Russia was a backwards pre-capitalist third world monarchy with vast economic
inequality under one of the richest men in all of history, Nicholas Romanov
II. He rejected attempt after attempt to reform his monarchy into a democratic
constitutional monarchy, preferring to cling onto absolute power and
repeatedly losing wars. The story of the Russian revolution is one of a
transition from authoritarian rule to authoritarian rule.

Initially the revolution was widely praised by genuine revolutionaries, such
as Kropotkin, Emma Goldman, & Rosa Luxemburg. The country was ruled
democratically by a system of workers' councils (soviets), and workers were
encouraged to form committees to self manage the work place democratically.

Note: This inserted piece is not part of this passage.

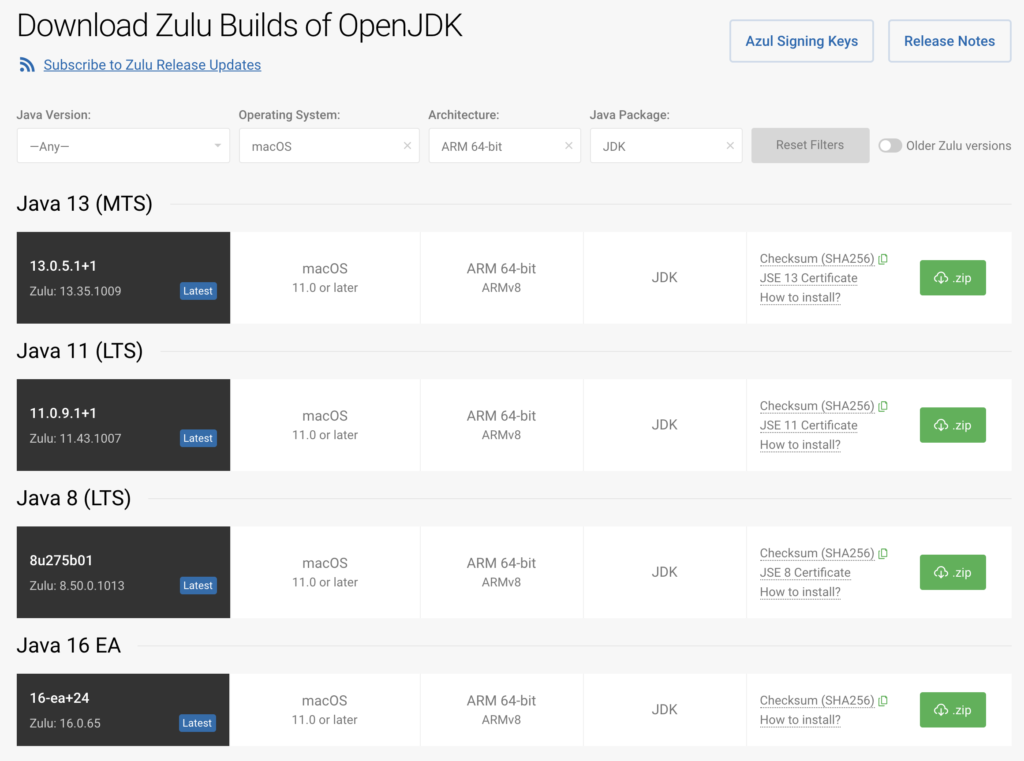Open Subscribe to Zulu Release Updates link
This screenshot has height=761, width=1024.
point(152,65)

Within the year, however, the Soviets were dissolved and commissars were sent
to the factories to take the place of the boss', effectively ending workers'
self management. This was widely condemned by mainstream Marxists, most
notably Rosa Luxembourg, who sent a historic admonitory letter to Lenin. This
is when the idea of "Marxism-Leninism" as opposed to simple "Marxism" began to
distinguish itself.

What Leninism has become now is a sort of paranoid ideology about "holding
onto the revolution" against "the forces of reaction." They point to examples
of successful workers' self management e.g. The Paris Commune, Anarchist
Catalonia (read "Homage to Catalonia" by George Orwell), and claim that these
revolutions were crushed because of a lack of "party discipline" and
organization.

------
arcadius
I'd hate to be either of the two students the author throws under the bus with
nary a sentence of context (the bus here being thousands of words describing
Lenin's atrocities). Just think, one moment you're unable to sufficiently
articulate your feelings on hate speech in front of a class to satisfy your
professor, the next moment you've been lumped in with a mass murderer!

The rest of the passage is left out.